**Selected excerpt**:
++++++++++++++++++++
Is PHG the same as gastric varices?+
No. PHG and gastric varices are both complications of portal hypertension but are entirely different lesions. Gastric varices are large dilated veins in the submucosa of the stomach, formed when elevated portal pressure forces blood through alternative venous channels. They carry a risk of sudden, massive, life-threatening haemorrhage. PHG involves diffuse microvascular congestion of the gastric mucosa causing chronic slow blood loss rather than acute rupture. Their endoscopic appearances are completely different: varices appear as large bulging veins; PHG appears as a diffuse mosaic mucosal pattern. Management approaches also differ significantly — variceal haemorrhage requires urgent vasoactive drugs, band ligation and sometimes emergency TIPS, while PHG is managed with beta blockers and iron replacement electively.
Can PHG cause a positive fecal occult blood test?+
Yes. PHG can cause chronic microscopic bleeding from congested and fragile gastric mucosal vessels. This blood loss may not be visible to the patient, but it can produce a positive fecal occult blood test. In a patient with cirrhosis and iron deficiency anaemia, PHG is an important upper gastrointestinal cause to consider, while still excluding other causes such as peptic ulcer disease and colorectal pathology.
++++++++++++++++++++
[Saved entries]
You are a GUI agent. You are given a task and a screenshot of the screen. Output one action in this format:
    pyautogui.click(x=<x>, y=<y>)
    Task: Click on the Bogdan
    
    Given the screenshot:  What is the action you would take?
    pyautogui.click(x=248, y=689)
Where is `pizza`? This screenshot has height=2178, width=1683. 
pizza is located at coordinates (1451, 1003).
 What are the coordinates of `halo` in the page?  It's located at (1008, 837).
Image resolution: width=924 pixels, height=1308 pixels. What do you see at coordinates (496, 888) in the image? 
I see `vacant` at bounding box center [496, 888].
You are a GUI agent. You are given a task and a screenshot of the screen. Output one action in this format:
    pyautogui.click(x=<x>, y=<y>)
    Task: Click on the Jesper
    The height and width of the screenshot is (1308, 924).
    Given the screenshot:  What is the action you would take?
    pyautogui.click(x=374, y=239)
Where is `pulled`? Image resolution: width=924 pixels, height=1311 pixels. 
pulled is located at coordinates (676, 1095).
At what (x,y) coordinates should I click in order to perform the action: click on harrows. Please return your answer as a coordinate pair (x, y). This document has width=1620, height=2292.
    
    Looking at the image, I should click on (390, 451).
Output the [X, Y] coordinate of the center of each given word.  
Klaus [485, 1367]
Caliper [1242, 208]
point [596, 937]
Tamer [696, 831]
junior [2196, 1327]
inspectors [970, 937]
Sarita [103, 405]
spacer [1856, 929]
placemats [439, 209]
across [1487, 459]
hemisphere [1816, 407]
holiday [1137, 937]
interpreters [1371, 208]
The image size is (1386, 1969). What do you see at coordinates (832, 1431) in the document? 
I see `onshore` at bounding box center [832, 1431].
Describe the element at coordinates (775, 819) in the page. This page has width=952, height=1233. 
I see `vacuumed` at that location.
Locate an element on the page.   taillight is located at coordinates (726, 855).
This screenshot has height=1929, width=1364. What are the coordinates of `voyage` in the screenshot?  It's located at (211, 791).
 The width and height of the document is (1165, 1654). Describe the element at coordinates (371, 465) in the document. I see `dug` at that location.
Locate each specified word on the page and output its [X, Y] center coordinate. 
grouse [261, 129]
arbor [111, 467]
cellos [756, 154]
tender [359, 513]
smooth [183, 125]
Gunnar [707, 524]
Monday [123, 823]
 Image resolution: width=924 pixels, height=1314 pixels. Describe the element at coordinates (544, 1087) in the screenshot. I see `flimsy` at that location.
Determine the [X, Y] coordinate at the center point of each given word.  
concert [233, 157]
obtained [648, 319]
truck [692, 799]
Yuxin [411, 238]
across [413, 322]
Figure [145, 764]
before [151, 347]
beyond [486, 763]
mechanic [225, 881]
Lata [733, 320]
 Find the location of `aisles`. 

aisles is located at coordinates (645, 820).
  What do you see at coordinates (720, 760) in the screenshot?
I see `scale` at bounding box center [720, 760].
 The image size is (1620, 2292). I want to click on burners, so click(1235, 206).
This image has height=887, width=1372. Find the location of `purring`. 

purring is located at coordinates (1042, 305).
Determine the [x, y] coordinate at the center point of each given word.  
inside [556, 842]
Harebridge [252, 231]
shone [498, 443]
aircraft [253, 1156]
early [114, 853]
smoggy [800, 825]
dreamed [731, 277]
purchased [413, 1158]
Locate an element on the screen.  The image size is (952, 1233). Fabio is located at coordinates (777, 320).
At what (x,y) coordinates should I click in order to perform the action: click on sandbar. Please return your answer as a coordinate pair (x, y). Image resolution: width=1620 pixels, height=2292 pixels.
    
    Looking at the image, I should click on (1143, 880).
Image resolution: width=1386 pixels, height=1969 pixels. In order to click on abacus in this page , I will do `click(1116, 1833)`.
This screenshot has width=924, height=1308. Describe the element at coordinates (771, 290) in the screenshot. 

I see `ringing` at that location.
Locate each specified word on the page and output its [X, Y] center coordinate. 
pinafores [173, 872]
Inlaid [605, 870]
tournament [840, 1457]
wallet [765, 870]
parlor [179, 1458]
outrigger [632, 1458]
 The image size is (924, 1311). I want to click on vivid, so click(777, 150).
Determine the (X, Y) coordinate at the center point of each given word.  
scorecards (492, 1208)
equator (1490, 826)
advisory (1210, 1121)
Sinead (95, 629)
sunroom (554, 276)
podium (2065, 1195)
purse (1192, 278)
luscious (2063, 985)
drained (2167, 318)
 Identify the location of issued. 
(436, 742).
++++++++++++++++++++
**Tasks for this exercise**:
a. Could you echo part of the PHG passage word for word, beginning at "Is PHG the same" and stopping after "iron replacement electively."?
b. Can you proceed with the passage about PHG, picking up right after its final sentence?

**Solved tasks**:
a.
Is PHG the same as gastric varices?+
No. PHG and gastric varices are both complications of portal hypertension but are entirely different lesions. Gastric varices are large dilated veins in the submucosa of the stomach, formed when elevated portal pressure forces blood through alternative venous channels. They carry a risk of sudden, massive, life-threatening haemorrhage. PHG involves diffuse microvascular congestion of the gastric mucosa causing chronic slow blood loss rather than acute rupture. Their endoscopic appearances are completely different: varices appear as large bulging veins; PHG appears as a diffuse mosaic mucosal pattern. Management approaches also differ significantly — variceal haemorrhage requires urgent vasoactive drugs, band ligation and sometimes emergency TIPS, while PHG is managed with beta blockers and iron replacement electively.

b.
Can portal hypertensive gastropathy occur without cirrhosis?+
Yes. PHG can occur in non-cirrhotic portal hypertension because the key driver is portal hypertension itself, not cirrhosis specifically. Cirrhosis is the most common clinical setting, but any condition that significantly raises portal pressure can produce similar gastric mucosal congestion.
Does PHG improve after liver transplantation?+
Yes. PHG usually improves or resolves after successful liver transplantation because transplantation removes the underlying portal hypertension and restores more normal hepatic and portal haemodynamics. However, transplant is not performed for PHG alone; it is considered according to standard indications for advanced liver disease.
What does mosaic stomach appearance mean?+
A mosaic stomach appearance means the gastric mucosa has a reticular, snakeskin-like pattern on endoscopy. In the correct clinical setting, especially cirrhosis or portal hypertension, this appearance strongly suggests portal hypertensive gastropathy. It reflects congested and dilated mucosal or submucosal vessels visible through the gastric mucosa.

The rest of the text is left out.